- _TASK DETAILS_: Only lines holding the word "computer" are wanted from the records; copy all of them.
BEGIN MATERIAL PROVIDED
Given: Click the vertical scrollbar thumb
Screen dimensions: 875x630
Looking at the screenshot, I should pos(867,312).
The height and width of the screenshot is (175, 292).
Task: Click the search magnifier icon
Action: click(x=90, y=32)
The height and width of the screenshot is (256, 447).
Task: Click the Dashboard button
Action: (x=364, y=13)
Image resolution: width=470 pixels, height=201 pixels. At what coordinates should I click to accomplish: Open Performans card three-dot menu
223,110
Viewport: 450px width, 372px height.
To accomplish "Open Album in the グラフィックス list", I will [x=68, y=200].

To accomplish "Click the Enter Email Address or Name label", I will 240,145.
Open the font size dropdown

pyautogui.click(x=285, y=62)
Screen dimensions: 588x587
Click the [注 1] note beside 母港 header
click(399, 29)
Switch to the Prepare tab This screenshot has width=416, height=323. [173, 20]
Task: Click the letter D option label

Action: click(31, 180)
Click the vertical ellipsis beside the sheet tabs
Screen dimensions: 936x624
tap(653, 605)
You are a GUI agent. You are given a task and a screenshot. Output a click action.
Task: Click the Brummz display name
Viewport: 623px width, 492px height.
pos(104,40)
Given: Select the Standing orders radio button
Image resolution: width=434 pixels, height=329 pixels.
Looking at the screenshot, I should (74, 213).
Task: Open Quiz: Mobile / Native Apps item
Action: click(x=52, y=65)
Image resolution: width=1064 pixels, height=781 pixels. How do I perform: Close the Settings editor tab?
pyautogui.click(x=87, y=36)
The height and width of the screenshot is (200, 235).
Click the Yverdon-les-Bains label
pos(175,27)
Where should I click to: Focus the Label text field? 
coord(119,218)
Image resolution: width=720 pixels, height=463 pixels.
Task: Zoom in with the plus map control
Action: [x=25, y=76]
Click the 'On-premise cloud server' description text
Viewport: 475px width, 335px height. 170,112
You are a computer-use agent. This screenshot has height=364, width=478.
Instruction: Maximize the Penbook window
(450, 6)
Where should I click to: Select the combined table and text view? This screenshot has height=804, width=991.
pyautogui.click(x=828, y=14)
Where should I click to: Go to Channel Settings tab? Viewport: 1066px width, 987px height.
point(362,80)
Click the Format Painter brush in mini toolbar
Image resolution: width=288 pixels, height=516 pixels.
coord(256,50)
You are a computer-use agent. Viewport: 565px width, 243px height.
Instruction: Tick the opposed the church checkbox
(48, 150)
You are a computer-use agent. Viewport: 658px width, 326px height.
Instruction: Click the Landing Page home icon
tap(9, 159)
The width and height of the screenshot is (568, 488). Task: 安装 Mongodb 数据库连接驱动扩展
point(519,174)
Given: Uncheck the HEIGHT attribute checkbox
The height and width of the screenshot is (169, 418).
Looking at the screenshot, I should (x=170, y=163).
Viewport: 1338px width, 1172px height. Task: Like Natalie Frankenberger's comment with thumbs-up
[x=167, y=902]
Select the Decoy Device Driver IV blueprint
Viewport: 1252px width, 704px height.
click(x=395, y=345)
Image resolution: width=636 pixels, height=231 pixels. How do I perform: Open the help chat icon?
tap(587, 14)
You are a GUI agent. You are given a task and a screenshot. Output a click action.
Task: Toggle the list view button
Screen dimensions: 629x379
END MATERIAL PROVIDED
- _YOUR SOLUTION_:
You are a computer-use agent. This screenshot has height=364, width=478.
You are a computer-use agent. Viewport: 565px width, 243px height.
You are a computer-use agent. Viewport: 658px width, 326px height.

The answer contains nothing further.